● SELECTED EXTRACT
■ ■ ■

Seems to me that if the bill would do nothing more than allow removal, without purporting to alter the applicable substantive law, it's a simple expansion of removal jurisdiction within constitutional limits.  Under Strawbridge v. Curtiss, all that is constitutionally required for diversity jurisdiction is minimal diversity (and a form of minimal diversity -- i.e., any two parties coming from different states -- is all that is required under the federal interpleader statute), and this statute clearly requires some diversity.

If the statute purports to prescribe the substantive rule, then presumably it would require substantive Constitutional authorization (though I'm not certain; am I correct in remembering dimly that Congressional power to presecribe admiralty law was rooted in the grant of admiralty jurisdiciton to the federal courts?).  In any event, it seems that even post-Lopez it is not a hard case to make that nearly all class actions of this size and geographical spread involve commerce, and that taken in the aggregate they may be reasoonably perceived by Congress as having a substantial impact on commerce. 

I'm not arguing in favor of the merits, of course, just that from the description the bill appears to be constitutional.

Rich Friedman
University of Michigan Law School

At 08:13 PM 10/22/03 -0700, you wrote:
An article in the New York Times by Sheryl Gay Stolberg reports on a class action bill that was headed for a vote in the Senate today.
 
According to the report, Pres. Bush's legislative agenda includes a tort law reform measure supported heavily by business groups that would allow most class-action suits with at least 100 plaintiffs, where at least $5 million is at stake, to be removed from state courts and relocated in federal courts, which supporters and legal experts apparently believe offer a more favorable climate to corporations.  The bill is said to have an exception for suits where at least 2/3 of the plaintiffs are from the same state; in these cases the state courts could retain jurisdiction.

■ ■ ■

[Entries for finding text and elements]
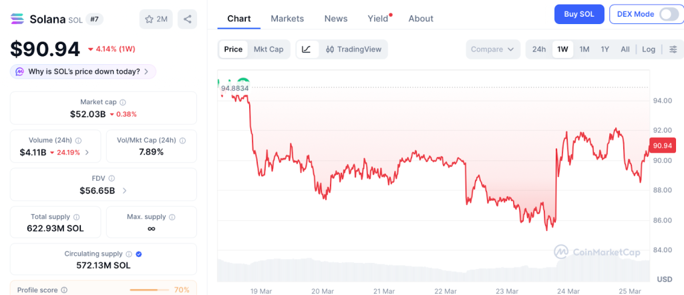Click the Buy SOL button
This screenshot has width=684, height=295.
[579, 14]
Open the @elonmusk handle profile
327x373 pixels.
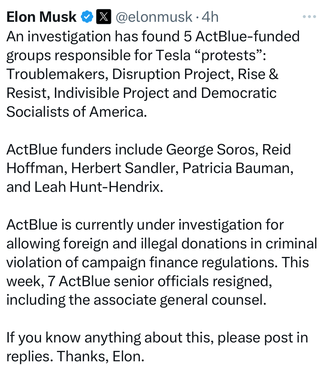(154, 17)
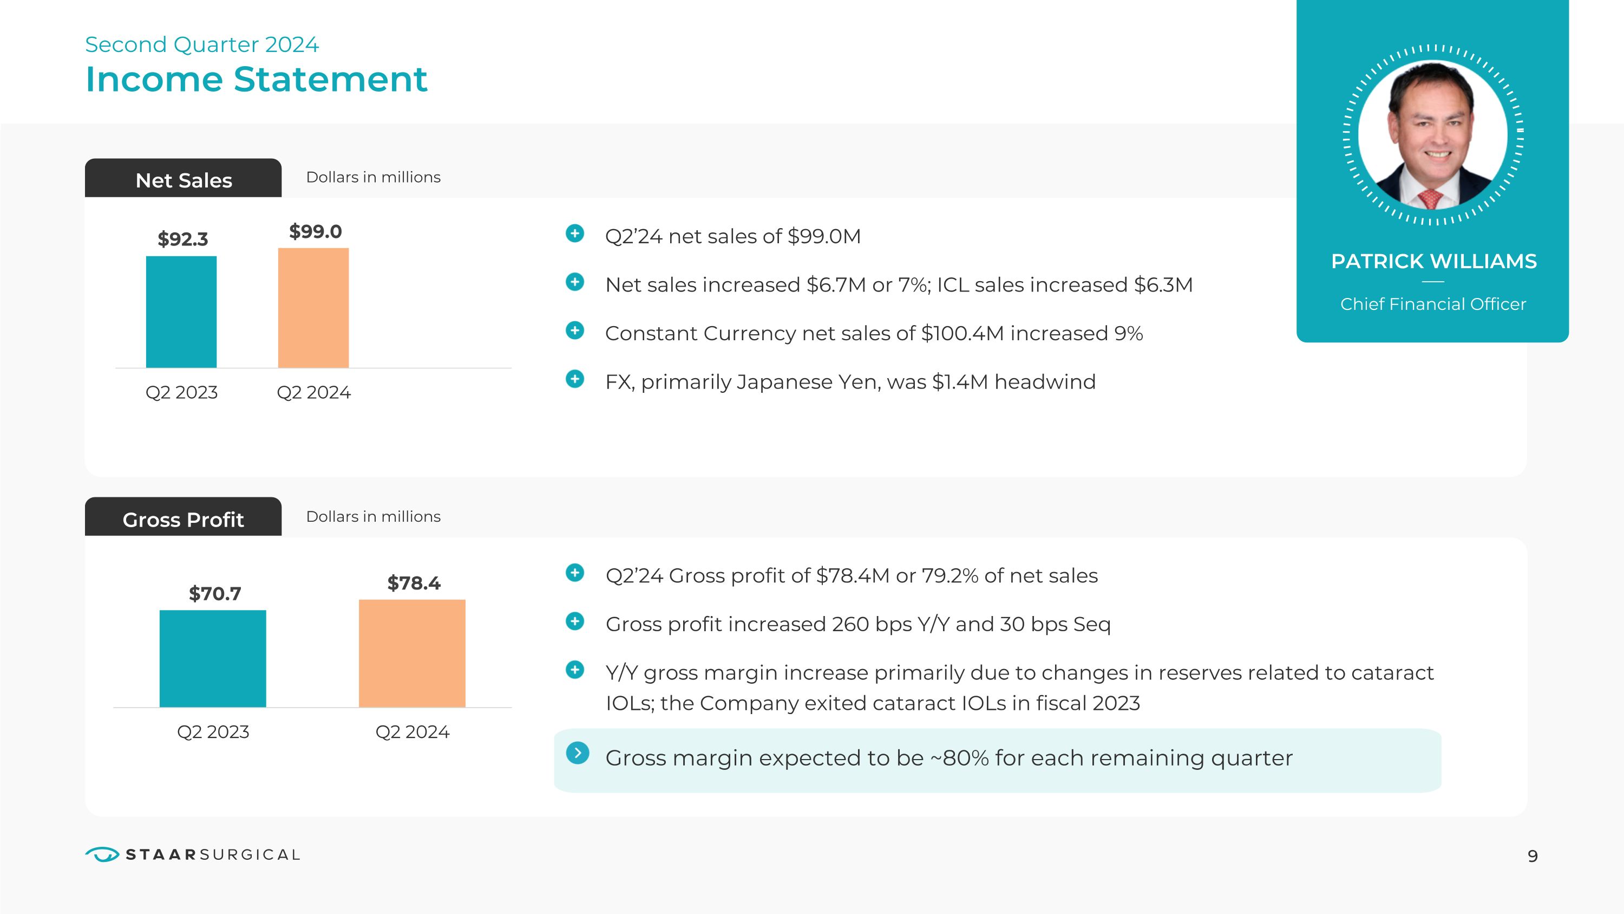Select the Net Sales tab header

[x=183, y=180]
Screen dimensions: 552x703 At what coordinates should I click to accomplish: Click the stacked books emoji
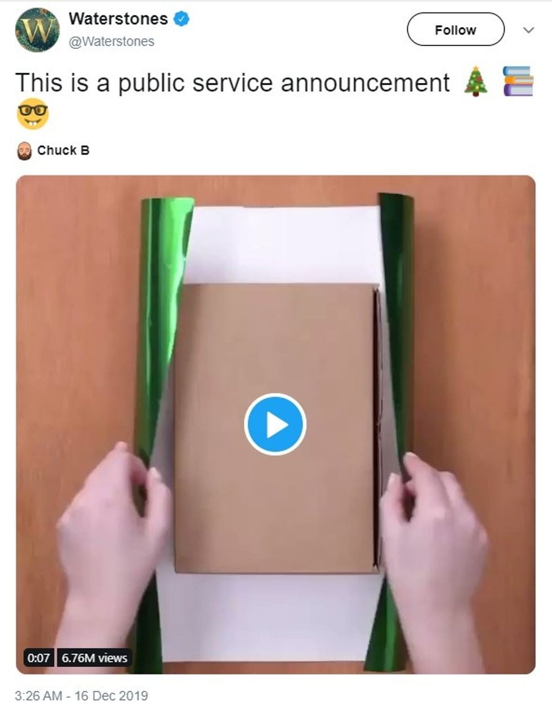(x=518, y=81)
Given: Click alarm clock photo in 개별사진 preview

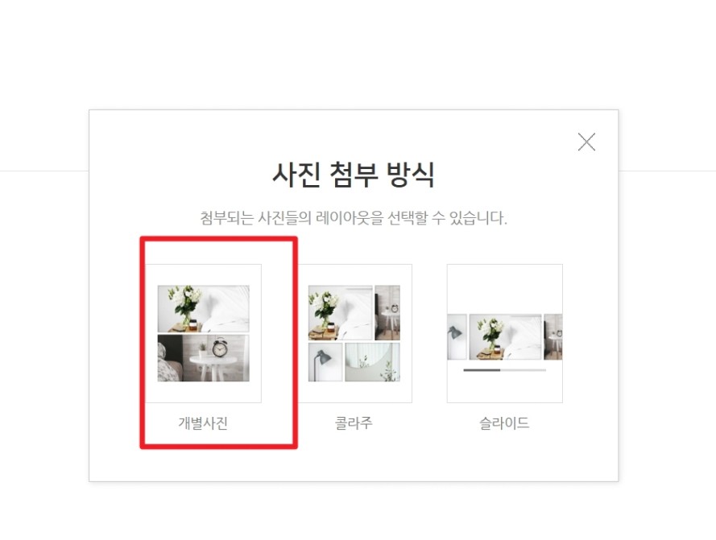Looking at the screenshot, I should point(204,358).
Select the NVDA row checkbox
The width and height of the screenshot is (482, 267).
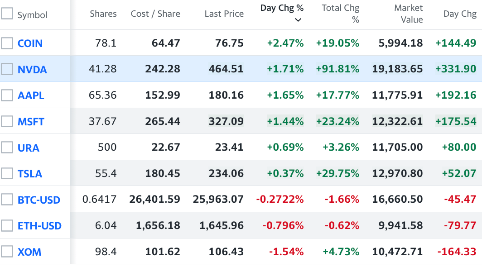7,69
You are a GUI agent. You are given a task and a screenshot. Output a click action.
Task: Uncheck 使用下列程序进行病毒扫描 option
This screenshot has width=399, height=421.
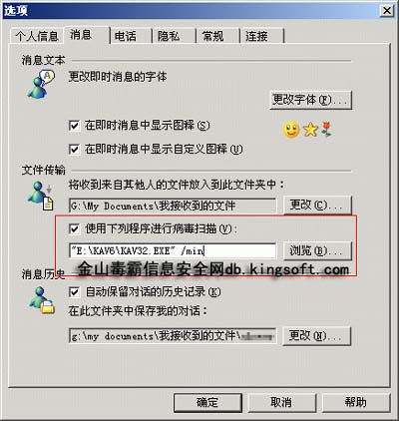74,228
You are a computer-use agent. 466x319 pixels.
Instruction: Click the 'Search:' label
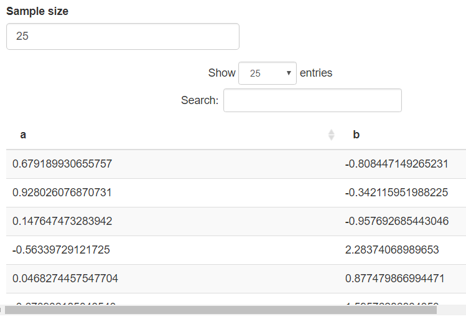[x=199, y=100]
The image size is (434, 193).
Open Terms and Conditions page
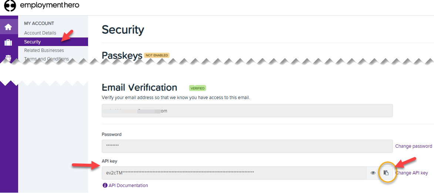click(x=46, y=59)
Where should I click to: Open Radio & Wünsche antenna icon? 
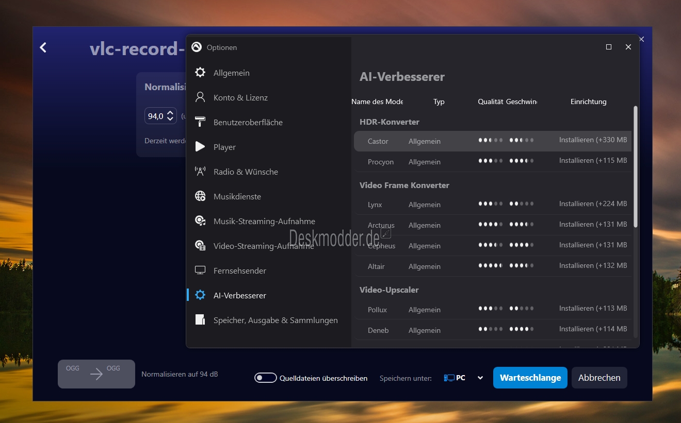pos(200,172)
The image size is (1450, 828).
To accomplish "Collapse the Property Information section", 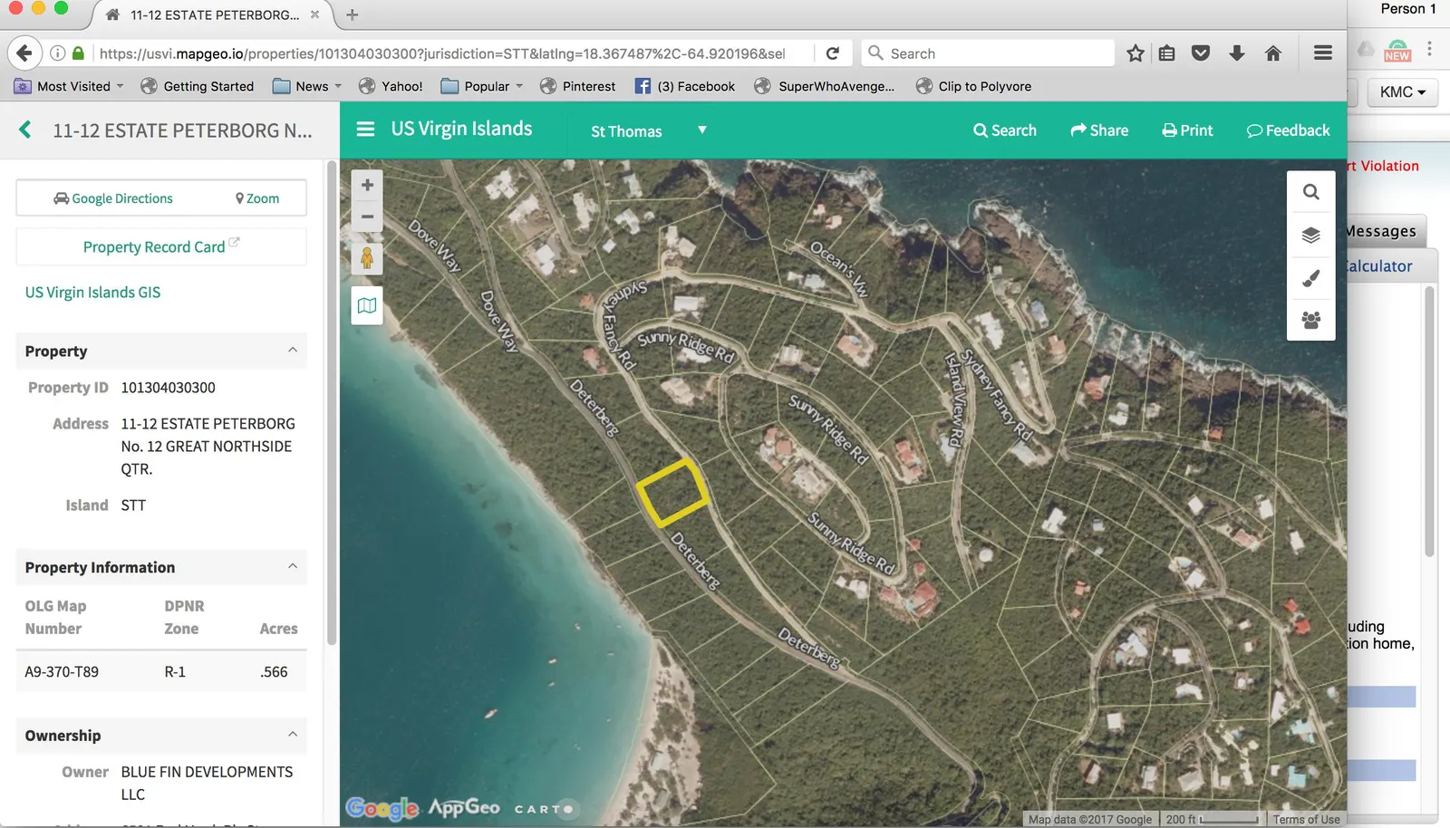I will tap(292, 567).
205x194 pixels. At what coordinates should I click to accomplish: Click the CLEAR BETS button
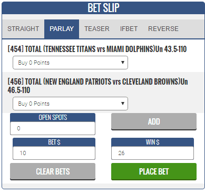53,171
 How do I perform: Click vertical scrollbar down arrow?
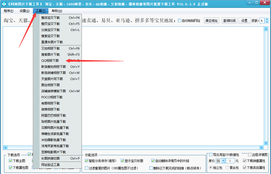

■ ■ ■

● WRITTEN INSTRUCTION
Carry on the email discussion of the class action removal bill, starting right after its last sentence. The lines above aren't needed for this.

● ANSWER FOR THIS EXERCISE
 
Business groups and the Republican backers of the measure argue, according to the report, "that businesses are overburdened with legal fees from class-action suits that often result in little more than coupons for consumers and huge fees for lawyers."
 
Pres. Bush is reported to have said, "Class action and mass tort cases that reach across state lines should be tried in the federal court, so the lawyers cannot shop around looking for a favorite judge."
 
I'd appreciate a little guidance.
 
My first question is:  What is the Congressional power that authorizes Congress to 'usurp' the right of a state to hear and decide lawsuits brought by aggrieved citizens, assuming the state has lawful jurisdiction in the first place?"
 
Is it the Commerce Power, since the company sued is engaged in interstate commerce, otherwise there wouldn't be plaintiffs residing in multiple states?  Is that enough for Congress to regulate class-action lawsuits under the commerce clause?  I'm assuming that class-action lawsuits against large corporations engaged in interstate commerce are an outgrowth of or incident to interstate commerce for which it may be 'necessary and proper' for Congress to regulate the lawsuits on the theory this is a national problem.
 
Or is this bill simply the exercise by Congress of a subset of ordinary Art. III, Sec. 2, Cl. 1 Diversity of Citizenship jurisdiction permitting removal to federal court?  Is this bill an amendment to the removal statute?
 
If the bill is not based on diversity but the commerce power, isn't the dignity of the state implicated, such that the Supreme Court might have reason to question the alleged 'usurpation' of state power under the new states' rights cases since Lopez?
 
Thank you very much.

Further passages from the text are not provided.